Segment Start: Data to process
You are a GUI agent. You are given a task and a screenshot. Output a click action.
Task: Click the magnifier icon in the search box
Segment End: Data to process
Segment Start: Data to process
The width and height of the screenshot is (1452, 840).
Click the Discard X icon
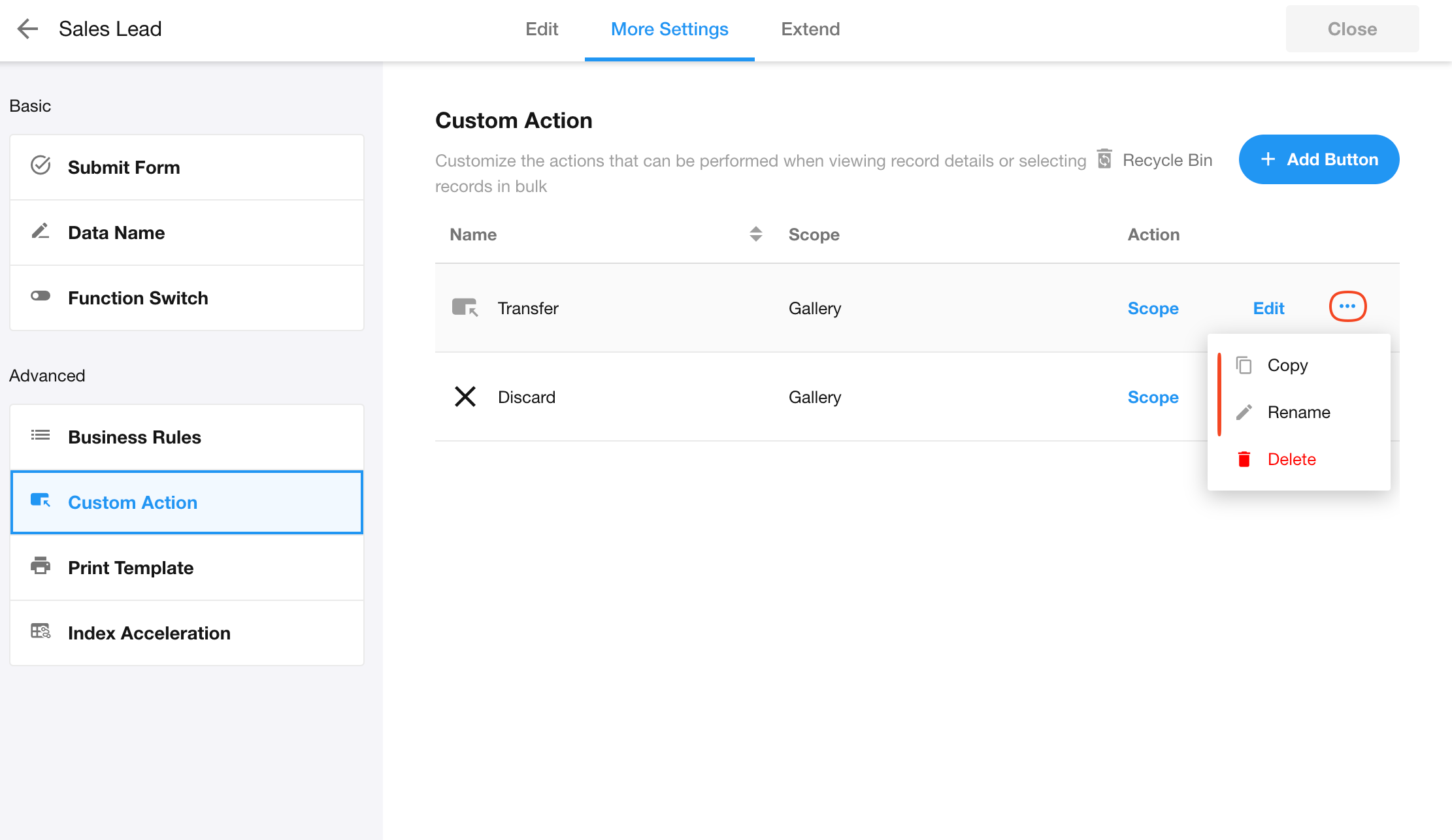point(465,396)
Segment End: Data to process
(Problem): Wherever the string "screenshot" occurs in the listing, return the line it sits on.

(Response to the task):
You are a GUI agent. You are given a task and a screenshot. Output a click action.
The width and height of the screenshot is (1452, 840).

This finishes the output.